Caracas, 7 dicembre 2015. Sostenitori del partito di opposizione (MUD) festeggiano la vittoria alle elezioni legislative – credits: Federico Parra / Getty Images / Afp

Dopo la sconfitta del 2015, il Presidente Nicolas Maduro ha presentato ricorso al (Tribunal Supremo de Justicia) per chiedere che fosse approvata una nuova Assemblea Costituente per riscrivere la Costituzione, al fine di svuotare i poteri di un parlamento a lui avverso. Le opposizioni indignate hanno indetto un referendum. La Corte Suprema venezuelana si è vista obbligata a e ritirare le sentenze con cui aveva esautorato il Parlamento attribuendosene i poteri.

Oltre il 98% dei partecipanti al referendum si è espresso contro la nuova Assemblea Costituente proposta da Maduro, per la quale si è poi votato circa due settimane dopo, esattamente il 30 luglio del 2017. Nei mesi precedenti in Venezuela ci sono state moltissime proteste, che hanno portato alla morte tra aprile e giugno di 125 persone, oltre a migliaia di feriti. Il ricorso presentato dal Presidente Maduro è stato accolto dal TSJ i cui membri sono filo-governativi. Con l’elezione dell’Assemblea Costituente, presieduta da Delcy Rodriguez, il Parlamento è stato di fatto esautorato.
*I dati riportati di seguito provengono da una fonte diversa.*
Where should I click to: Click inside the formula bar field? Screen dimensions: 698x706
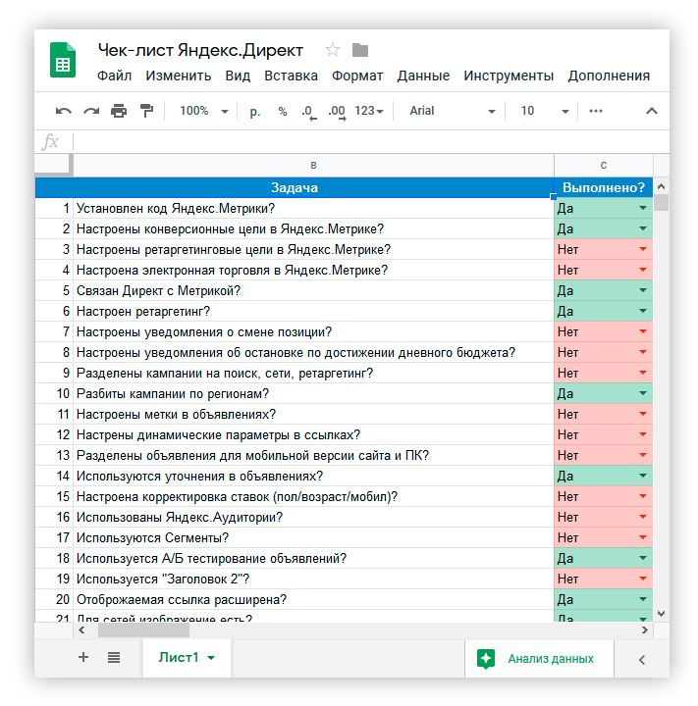click(363, 142)
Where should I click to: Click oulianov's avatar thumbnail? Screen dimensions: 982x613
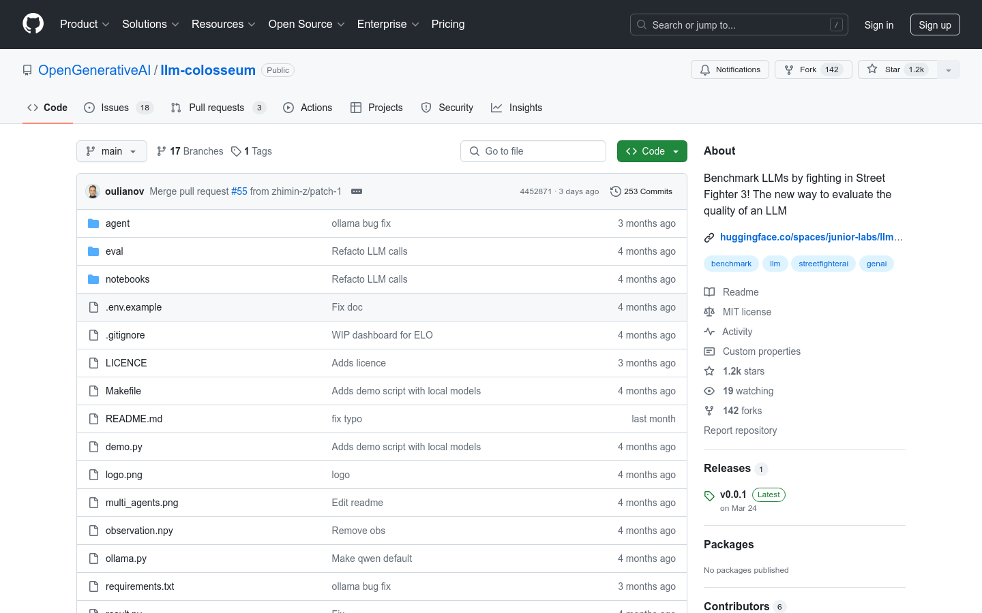click(x=93, y=191)
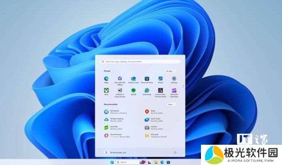
Task: Launch the Photos app
Action: [160, 79]
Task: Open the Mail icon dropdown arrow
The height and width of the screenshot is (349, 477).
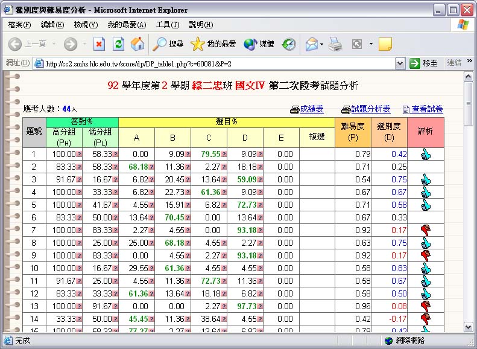Action: tap(322, 44)
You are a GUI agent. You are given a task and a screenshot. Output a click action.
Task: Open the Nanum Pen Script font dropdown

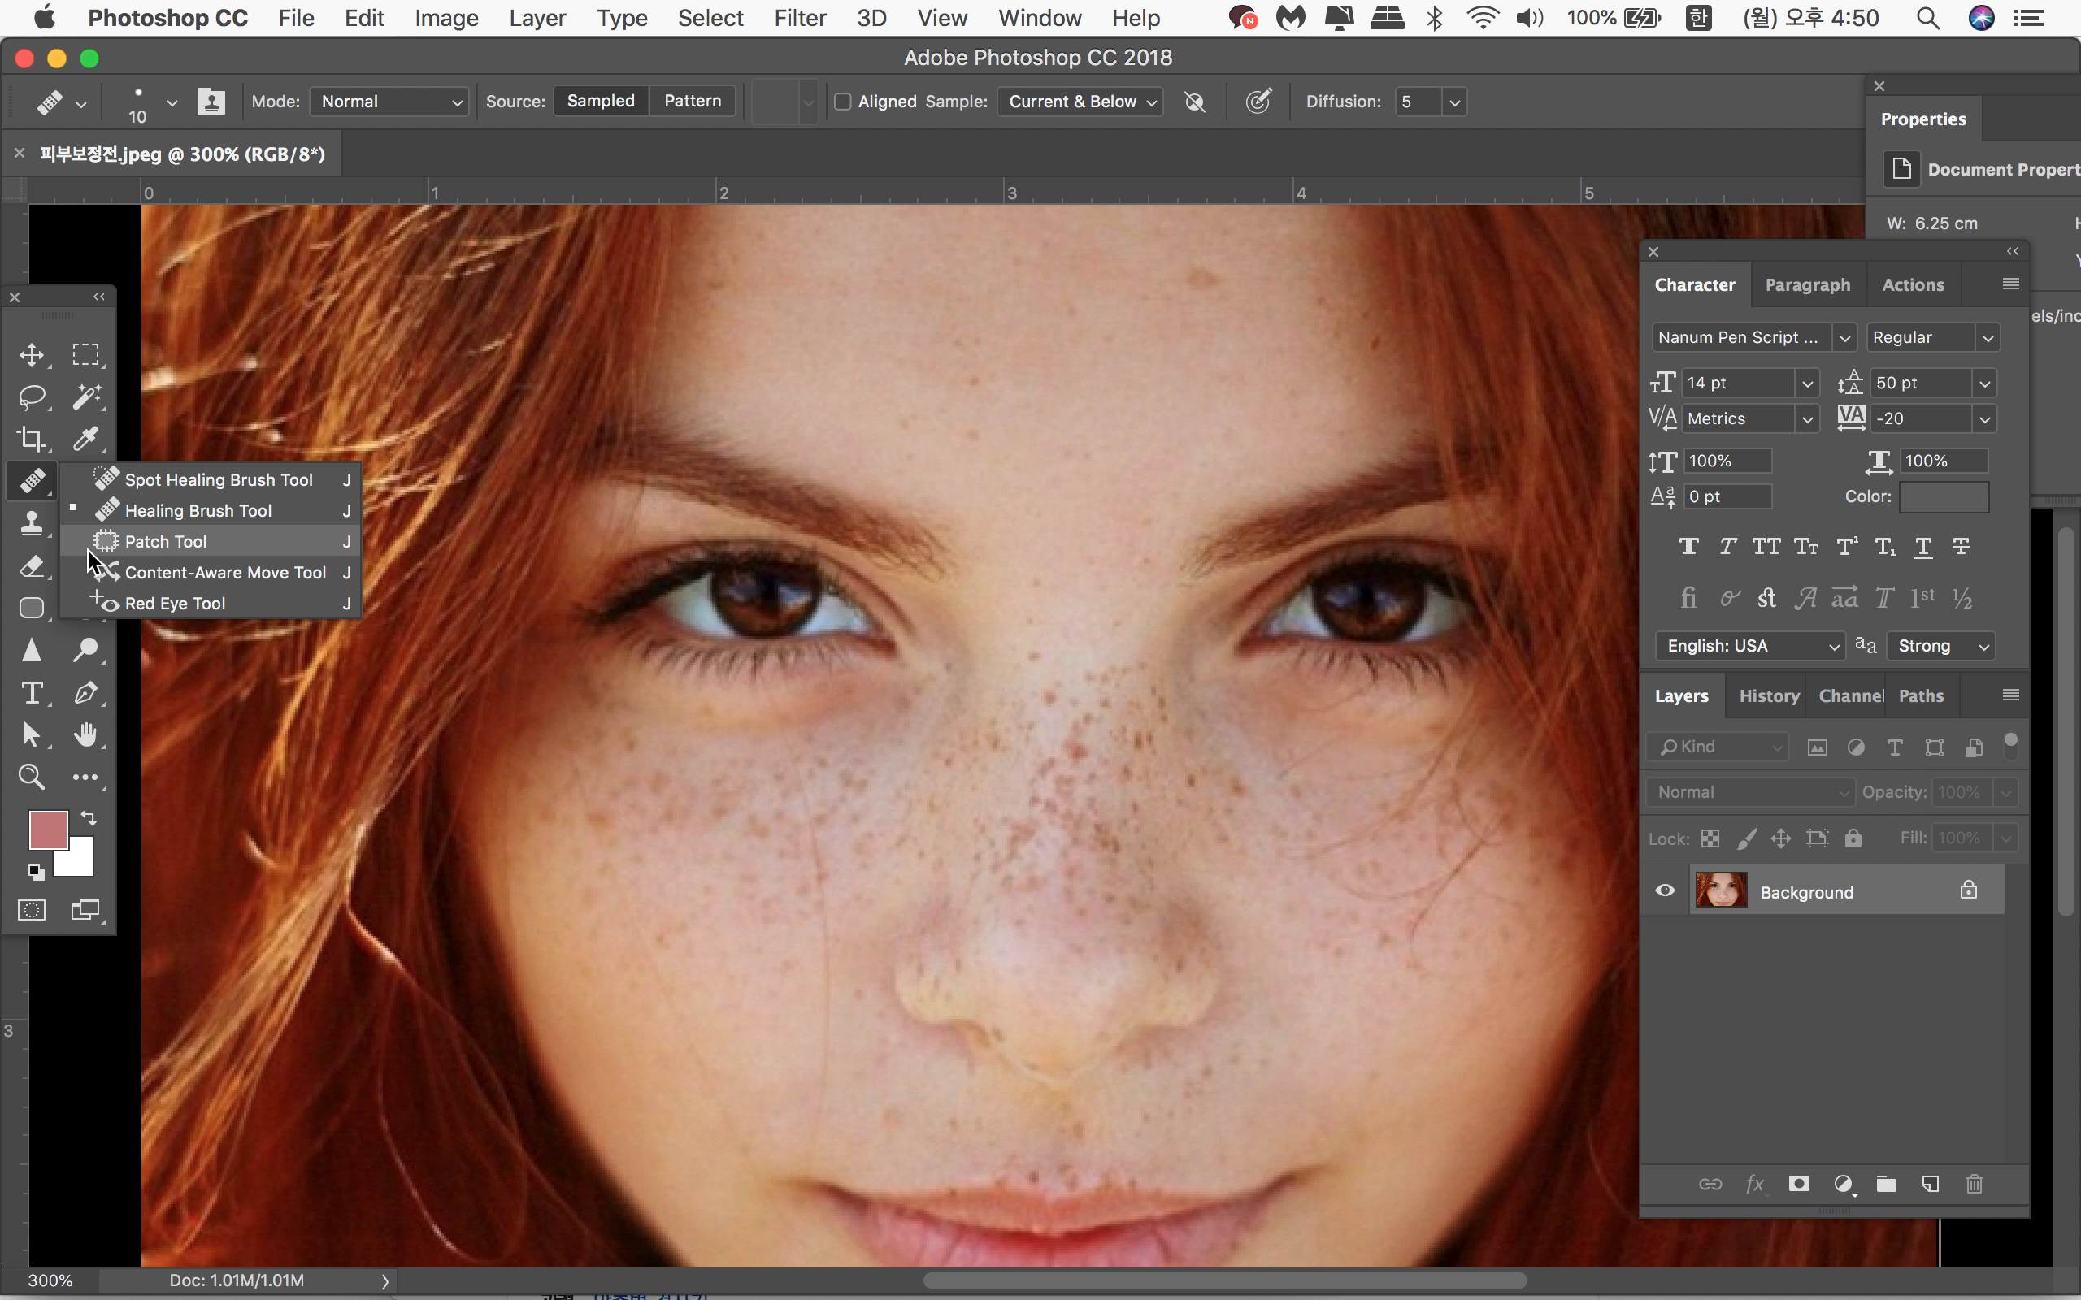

L’Assemblea Costituente, mediante decreto, si è data poteri legislativi ed esecutivi in materia di ordine interno, sicurezza nazionale, diritti umani, sistema socioeconomico e finanza. Finora la Costituente non ha discusso neppure una riga della nuova Costituzione, mentre sembra molto attiva nel reprimere le opposizioni.

Le elezioni regionali in Venezuela, che potevano servire a riaprire il dialogo tra le parti, sono quindi diventate un ennesimo tassello della perdurante crisi venezuelana.